## DIRECTIVE
Update the records below by replacing every occurrence of "Image resolution:" with "Screen resolution:". Leave everything else unchanged.

### MATERIAL

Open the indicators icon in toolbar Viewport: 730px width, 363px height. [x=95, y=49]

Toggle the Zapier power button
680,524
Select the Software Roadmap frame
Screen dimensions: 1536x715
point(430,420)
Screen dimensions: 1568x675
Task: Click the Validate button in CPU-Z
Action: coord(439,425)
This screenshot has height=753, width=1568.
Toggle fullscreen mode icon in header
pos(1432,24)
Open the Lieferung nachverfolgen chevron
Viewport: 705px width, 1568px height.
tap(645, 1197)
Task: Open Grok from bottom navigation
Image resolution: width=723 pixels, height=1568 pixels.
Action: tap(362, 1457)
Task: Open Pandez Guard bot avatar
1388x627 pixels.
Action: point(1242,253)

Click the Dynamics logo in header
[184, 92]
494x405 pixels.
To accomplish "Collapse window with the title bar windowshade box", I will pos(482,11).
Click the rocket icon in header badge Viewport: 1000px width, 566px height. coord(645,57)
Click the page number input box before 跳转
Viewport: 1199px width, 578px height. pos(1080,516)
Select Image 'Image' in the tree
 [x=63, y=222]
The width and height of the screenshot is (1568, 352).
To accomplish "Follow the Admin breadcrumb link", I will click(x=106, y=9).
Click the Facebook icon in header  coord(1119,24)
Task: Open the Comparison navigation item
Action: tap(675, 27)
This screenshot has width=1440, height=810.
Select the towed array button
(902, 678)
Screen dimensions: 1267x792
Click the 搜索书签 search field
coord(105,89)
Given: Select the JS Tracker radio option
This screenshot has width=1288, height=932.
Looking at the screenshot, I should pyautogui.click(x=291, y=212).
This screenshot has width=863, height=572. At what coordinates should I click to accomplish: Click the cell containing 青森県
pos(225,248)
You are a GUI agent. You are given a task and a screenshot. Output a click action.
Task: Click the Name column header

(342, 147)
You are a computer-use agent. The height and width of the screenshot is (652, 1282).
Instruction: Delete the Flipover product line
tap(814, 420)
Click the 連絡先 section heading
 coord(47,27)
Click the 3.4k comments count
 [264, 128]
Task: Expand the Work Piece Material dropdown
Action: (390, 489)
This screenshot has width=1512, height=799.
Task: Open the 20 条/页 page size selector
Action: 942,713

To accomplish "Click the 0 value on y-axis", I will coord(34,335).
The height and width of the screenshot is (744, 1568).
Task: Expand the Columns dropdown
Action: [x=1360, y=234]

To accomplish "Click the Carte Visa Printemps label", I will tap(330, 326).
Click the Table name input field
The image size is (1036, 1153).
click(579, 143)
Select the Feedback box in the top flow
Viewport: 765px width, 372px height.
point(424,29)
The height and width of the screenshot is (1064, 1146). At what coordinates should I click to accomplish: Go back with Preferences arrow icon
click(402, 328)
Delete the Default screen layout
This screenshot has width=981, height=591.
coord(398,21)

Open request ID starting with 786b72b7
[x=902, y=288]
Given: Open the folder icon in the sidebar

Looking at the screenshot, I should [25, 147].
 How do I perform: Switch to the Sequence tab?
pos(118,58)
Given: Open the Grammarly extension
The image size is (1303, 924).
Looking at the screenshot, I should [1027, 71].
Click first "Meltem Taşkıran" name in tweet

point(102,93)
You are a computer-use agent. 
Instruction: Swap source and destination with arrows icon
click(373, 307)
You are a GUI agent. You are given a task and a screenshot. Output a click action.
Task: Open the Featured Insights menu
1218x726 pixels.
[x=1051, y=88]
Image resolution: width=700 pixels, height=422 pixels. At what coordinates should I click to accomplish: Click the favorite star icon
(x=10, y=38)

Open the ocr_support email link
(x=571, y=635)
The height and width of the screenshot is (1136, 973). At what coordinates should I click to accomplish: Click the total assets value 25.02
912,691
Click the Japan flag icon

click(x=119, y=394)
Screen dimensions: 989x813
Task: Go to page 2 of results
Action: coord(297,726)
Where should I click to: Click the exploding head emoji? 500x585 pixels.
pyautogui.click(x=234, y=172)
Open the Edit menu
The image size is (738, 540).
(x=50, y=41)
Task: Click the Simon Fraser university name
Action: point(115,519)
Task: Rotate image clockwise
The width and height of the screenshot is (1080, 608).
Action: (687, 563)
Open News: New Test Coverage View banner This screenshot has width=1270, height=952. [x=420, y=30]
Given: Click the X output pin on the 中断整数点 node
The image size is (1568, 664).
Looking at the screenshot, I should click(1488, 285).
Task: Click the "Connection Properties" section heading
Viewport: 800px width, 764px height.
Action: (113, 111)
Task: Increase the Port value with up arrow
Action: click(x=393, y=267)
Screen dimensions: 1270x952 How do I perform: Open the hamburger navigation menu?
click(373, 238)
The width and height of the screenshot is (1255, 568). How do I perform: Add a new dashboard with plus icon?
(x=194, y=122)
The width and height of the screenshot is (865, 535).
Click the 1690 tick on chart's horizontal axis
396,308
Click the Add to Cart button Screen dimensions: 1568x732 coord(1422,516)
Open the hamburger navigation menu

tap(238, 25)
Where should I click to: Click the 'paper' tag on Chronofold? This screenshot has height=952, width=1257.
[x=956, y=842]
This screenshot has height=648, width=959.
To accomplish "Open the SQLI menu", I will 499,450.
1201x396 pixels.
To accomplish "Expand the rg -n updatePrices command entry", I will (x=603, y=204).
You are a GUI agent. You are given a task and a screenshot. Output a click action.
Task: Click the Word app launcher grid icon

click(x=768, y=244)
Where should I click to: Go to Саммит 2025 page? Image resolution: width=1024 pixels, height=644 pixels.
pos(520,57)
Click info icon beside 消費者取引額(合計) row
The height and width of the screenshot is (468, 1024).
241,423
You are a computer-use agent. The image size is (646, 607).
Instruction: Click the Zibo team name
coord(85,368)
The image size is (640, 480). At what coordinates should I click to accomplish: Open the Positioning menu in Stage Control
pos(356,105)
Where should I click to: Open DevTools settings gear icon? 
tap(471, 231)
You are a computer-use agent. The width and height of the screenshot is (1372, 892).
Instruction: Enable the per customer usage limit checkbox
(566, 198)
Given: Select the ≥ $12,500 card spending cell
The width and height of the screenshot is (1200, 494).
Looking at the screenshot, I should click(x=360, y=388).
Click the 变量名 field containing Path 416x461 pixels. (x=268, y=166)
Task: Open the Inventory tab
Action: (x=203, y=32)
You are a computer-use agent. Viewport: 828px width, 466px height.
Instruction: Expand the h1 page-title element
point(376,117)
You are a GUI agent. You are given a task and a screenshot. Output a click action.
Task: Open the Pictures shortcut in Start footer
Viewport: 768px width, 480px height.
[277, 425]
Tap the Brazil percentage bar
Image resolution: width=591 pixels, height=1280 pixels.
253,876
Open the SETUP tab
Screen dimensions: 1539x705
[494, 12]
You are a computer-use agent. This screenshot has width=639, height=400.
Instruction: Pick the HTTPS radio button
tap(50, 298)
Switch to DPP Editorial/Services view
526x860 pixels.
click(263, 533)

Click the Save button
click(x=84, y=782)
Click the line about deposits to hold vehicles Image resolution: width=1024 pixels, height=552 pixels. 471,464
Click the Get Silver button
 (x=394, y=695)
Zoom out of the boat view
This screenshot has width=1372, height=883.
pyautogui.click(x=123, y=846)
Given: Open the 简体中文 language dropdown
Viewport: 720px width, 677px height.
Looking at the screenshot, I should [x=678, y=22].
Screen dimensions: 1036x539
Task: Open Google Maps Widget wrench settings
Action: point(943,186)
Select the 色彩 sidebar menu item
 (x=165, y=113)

######

## RESPONSE TO THIS TASK
Open the indicators icon in toolbar Viewport: 730px width, 363px height. [x=95, y=49]

Toggle the Zapier power button
680,524
Select the Software Roadmap frame
Screen dimensions: 1536x715
point(430,420)
Screen dimensions: 1568x675
Task: Click the Validate button in CPU-Z
Action: coord(439,425)
This screenshot has height=753, width=1568.
Toggle fullscreen mode icon in header
pos(1432,24)
Open the Lieferung nachverfolgen chevron
Viewport: 705px width, 1568px height.
tap(645, 1197)
Task: Open Grok from bottom navigation
Screen resolution: width=723 pixels, height=1568 pixels.
Action: tap(362, 1457)
Task: Open Pandez Guard bot avatar
1388x627 pixels.
Action: point(1242,253)

Click the Dynamics logo in header
[184, 92]
494x405 pixels.
To accomplish "Collapse window with the title bar windowshade box", I will pos(482,11).
Click the rocket icon in header badge Viewport: 1000px width, 566px height. coord(645,57)
Click the page number input box before 跳转
Viewport: 1199px width, 578px height. pos(1080,516)
Select Image 'Image' in the tree
 [x=63, y=222]
The width and height of the screenshot is (1568, 352).
To accomplish "Follow the Admin breadcrumb link", I will click(x=106, y=9).
Click the Facebook icon in header  coord(1119,24)
Task: Open the Comparison navigation item
Action: tap(675, 27)
This screenshot has width=1440, height=810.
Select the towed array button
(902, 678)
Screen dimensions: 1267x792
Click the 搜索书签 search field
coord(105,89)
Given: Select the JS Tracker radio option
This screenshot has width=1288, height=932.
Looking at the screenshot, I should pyautogui.click(x=291, y=212).
This screenshot has width=863, height=572. At what coordinates should I click to accomplish: Click the cell containing 青森県
pos(225,248)
You are a GUI agent. You are given a task and a screenshot. Output a click action.
Task: Click the Name column header

(342, 147)
You are a computer-use agent. The height and width of the screenshot is (652, 1282).
Instruction: Delete the Flipover product line
tap(814, 420)
Click the 連絡先 section heading
 coord(47,27)
Click the 3.4k comments count
 [264, 128]
Task: Expand the Work Piece Material dropdown
Action: (390, 489)
This screenshot has width=1512, height=799.
Task: Open the 20 条/页 page size selector
Action: 942,713

To accomplish "Click the 0 value on y-axis", I will coord(34,335).
The height and width of the screenshot is (744, 1568).
Task: Expand the Columns dropdown
Action: [x=1360, y=234]

To accomplish "Click the Carte Visa Printemps label", I will tap(330, 326).
Click the Table name input field
The image size is (1036, 1153).
click(579, 143)
Select the Feedback box in the top flow
Viewport: 765px width, 372px height.
point(424,29)
The height and width of the screenshot is (1064, 1146). At what coordinates should I click to accomplish: Go back with Preferences arrow icon
click(402, 328)
Delete the Default screen layout
This screenshot has width=981, height=591.
coord(398,21)

Open request ID starting with 786b72b7
[x=902, y=288]
Given: Open the folder icon in the sidebar

Looking at the screenshot, I should [25, 147].
 How do I perform: Switch to the Sequence tab?
pos(118,58)
Given: Open the Grammarly extension
The image size is (1303, 924).
Looking at the screenshot, I should [1027, 71].
Click first "Meltem Taşkıran" name in tweet

point(102,93)
You are a computer-use agent. 
Instruction: Swap source and destination with arrows icon
click(373, 307)
You are a GUI agent. You are given a task and a screenshot. Output a click action.
Task: Open the Featured Insights menu
1218x726 pixels.
[x=1051, y=88]
Screen resolution: width=700 pixels, height=422 pixels. At what coordinates should I click to accomplish: Click the favorite star icon
(x=10, y=38)

Open the ocr_support email link
(x=571, y=635)
The height and width of the screenshot is (1136, 973). At what coordinates should I click to accomplish: Click the total assets value 25.02
912,691
Click the Japan flag icon

click(x=119, y=394)
Screen dimensions: 989x813
Task: Go to page 2 of results
Action: coord(297,726)
Where should I click to: Click the exploding head emoji? 500x585 pixels.
pyautogui.click(x=234, y=172)
Open the Edit menu
The image size is (738, 540).
(x=50, y=41)
Task: Click the Simon Fraser university name
Action: point(115,519)
Task: Rotate image clockwise
The width and height of the screenshot is (1080, 608).
Action: (687, 563)
Open News: New Test Coverage View banner This screenshot has width=1270, height=952. [x=420, y=30]
Given: Click the X output pin on the 中断整数点 node
The image size is (1568, 664).
Looking at the screenshot, I should click(1488, 285).
Task: Click the "Connection Properties" section heading
Viewport: 800px width, 764px height.
Action: (113, 111)
Task: Increase the Port value with up arrow
Action: click(x=393, y=267)
Screen dimensions: 1270x952 How do I perform: Open the hamburger navigation menu?
click(373, 238)
The width and height of the screenshot is (1255, 568). How do I perform: Add a new dashboard with plus icon?
(x=194, y=122)
The width and height of the screenshot is (865, 535).
Click the 1690 tick on chart's horizontal axis
396,308
Click the Add to Cart button Screen dimensions: 1568x732 coord(1422,516)
Open the hamburger navigation menu

tap(238, 25)
Where should I click to: Click the 'paper' tag on Chronofold? This screenshot has height=952, width=1257.
[x=956, y=842]
This screenshot has height=648, width=959.
To accomplish "Open the SQLI menu", I will 499,450.
1201x396 pixels.
To accomplish "Expand the rg -n updatePrices command entry", I will (x=603, y=204).
You are a GUI agent. You are given a task and a screenshot. Output a click action.
Task: Click the Word app launcher grid icon

click(x=768, y=244)
Where should I click to: Go to Саммит 2025 page? Screen resolution: width=1024 pixels, height=644 pixels.
pos(520,57)
Click info icon beside 消費者取引額(合計) row
The height and width of the screenshot is (468, 1024).
241,423
You are a computer-use agent. The image size is (646, 607).
Instruction: Click the Zibo team name
coord(85,368)
The image size is (640, 480). At what coordinates should I click to accomplish: Open the Positioning menu in Stage Control
pos(356,105)
Where should I click to: Open DevTools settings gear icon? 
tap(471, 231)
You are a computer-use agent. The width and height of the screenshot is (1372, 892).
Instruction: Enable the per customer usage limit checkbox
(566, 198)
Given: Select the ≥ $12,500 card spending cell
The width and height of the screenshot is (1200, 494).
Looking at the screenshot, I should click(x=360, y=388).
Click the 变量名 field containing Path 416x461 pixels. (x=268, y=166)
Task: Open the Inventory tab
Action: (x=203, y=32)
You are a computer-use agent. Viewport: 828px width, 466px height.
Instruction: Expand the h1 page-title element
point(376,117)
You are a GUI agent. You are given a task and a screenshot. Output a click action.
Task: Open the Pictures shortcut in Start footer
Viewport: 768px width, 480px height.
[277, 425]
Tap the Brazil percentage bar
Screen resolution: width=591 pixels, height=1280 pixels.
253,876
Open the SETUP tab
Screen dimensions: 1539x705
[494, 12]
You are a computer-use agent. This screenshot has width=639, height=400.
Instruction: Pick the HTTPS radio button
tap(50, 298)
Switch to DPP Editorial/Services view
526x860 pixels.
click(263, 533)

Click the Save button
click(x=84, y=782)
Click the line about deposits to hold vehicles Screen resolution: width=1024 pixels, height=552 pixels. 471,464
Click the Get Silver button
 (x=394, y=695)
Zoom out of the boat view
This screenshot has width=1372, height=883.
pyautogui.click(x=123, y=846)
Given: Open the 简体中文 language dropdown
Viewport: 720px width, 677px height.
Looking at the screenshot, I should [x=678, y=22].
Screen dimensions: 1036x539
Task: Open Google Maps Widget wrench settings
Action: point(943,186)
Select the 色彩 sidebar menu item
 (x=165, y=113)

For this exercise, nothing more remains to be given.